Material provided:
* Start *

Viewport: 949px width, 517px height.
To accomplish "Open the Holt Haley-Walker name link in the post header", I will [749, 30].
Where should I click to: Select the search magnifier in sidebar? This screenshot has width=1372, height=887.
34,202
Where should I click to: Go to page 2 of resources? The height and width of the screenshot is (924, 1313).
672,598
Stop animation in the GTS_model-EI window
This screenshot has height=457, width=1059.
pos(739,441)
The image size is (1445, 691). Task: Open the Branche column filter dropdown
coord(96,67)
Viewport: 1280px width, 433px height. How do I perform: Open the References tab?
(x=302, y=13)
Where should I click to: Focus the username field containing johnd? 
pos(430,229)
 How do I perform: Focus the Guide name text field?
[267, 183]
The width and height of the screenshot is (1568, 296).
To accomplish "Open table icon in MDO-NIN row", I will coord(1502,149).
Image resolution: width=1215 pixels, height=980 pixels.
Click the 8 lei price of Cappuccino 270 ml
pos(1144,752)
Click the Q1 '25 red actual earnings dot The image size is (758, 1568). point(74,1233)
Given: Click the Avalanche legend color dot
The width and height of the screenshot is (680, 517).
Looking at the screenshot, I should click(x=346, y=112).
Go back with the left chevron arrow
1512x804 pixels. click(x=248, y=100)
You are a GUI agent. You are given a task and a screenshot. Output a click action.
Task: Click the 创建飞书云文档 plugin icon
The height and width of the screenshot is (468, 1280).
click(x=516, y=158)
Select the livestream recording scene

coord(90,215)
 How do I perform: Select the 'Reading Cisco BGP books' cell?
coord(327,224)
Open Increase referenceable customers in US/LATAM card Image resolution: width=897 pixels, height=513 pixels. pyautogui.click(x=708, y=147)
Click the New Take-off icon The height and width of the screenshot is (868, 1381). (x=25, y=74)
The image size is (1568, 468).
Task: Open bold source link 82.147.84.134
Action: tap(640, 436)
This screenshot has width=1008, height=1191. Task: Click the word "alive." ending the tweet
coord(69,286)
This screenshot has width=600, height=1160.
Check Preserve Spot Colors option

* End *

Problem requirements:
Quote all of the lines above word for word, from the first one through the last.

Response:
Viewport: 949px width, 517px height.
To accomplish "Open the Holt Haley-Walker name link in the post header", I will [749, 30].
Where should I click to: Select the search magnifier in sidebar? This screenshot has width=1372, height=887.
34,202
Where should I click to: Go to page 2 of resources? The height and width of the screenshot is (924, 1313).
672,598
Stop animation in the GTS_model-EI window
This screenshot has height=457, width=1059.
pos(739,441)
The image size is (1445, 691). Task: Open the Branche column filter dropdown
coord(96,67)
Viewport: 1280px width, 433px height. How do I perform: Open the References tab?
(x=302, y=13)
Where should I click to: Focus the username field containing johnd? 
pos(430,229)
 How do I perform: Focus the Guide name text field?
[267, 183]
The width and height of the screenshot is (1568, 296).
To accomplish "Open table icon in MDO-NIN row", I will coord(1502,149).
Image resolution: width=1215 pixels, height=980 pixels.
Click the 8 lei price of Cappuccino 270 ml
pos(1144,752)
Click the Q1 '25 red actual earnings dot The image size is (758, 1568). point(74,1233)
Given: Click the Avalanche legend color dot
The width and height of the screenshot is (680, 517).
Looking at the screenshot, I should click(x=346, y=112).
Go back with the left chevron arrow
1512x804 pixels. click(x=248, y=100)
You are a GUI agent. You are given a task and a screenshot. Output a click action.
Task: Click the 创建飞书云文档 plugin icon
The height and width of the screenshot is (468, 1280).
click(x=516, y=158)
Select the livestream recording scene

coord(90,215)
 How do I perform: Select the 'Reading Cisco BGP books' cell?
coord(327,224)
Open Increase referenceable customers in US/LATAM card Image resolution: width=897 pixels, height=513 pixels. pyautogui.click(x=708, y=147)
Click the New Take-off icon The height and width of the screenshot is (868, 1381). (x=25, y=74)
The image size is (1568, 468).
Task: Open bold source link 82.147.84.134
Action: tap(640, 436)
This screenshot has width=1008, height=1191. Task: Click the word "alive." ending the tweet
coord(69,286)
This screenshot has width=600, height=1160.
Check Preserve Spot Colors option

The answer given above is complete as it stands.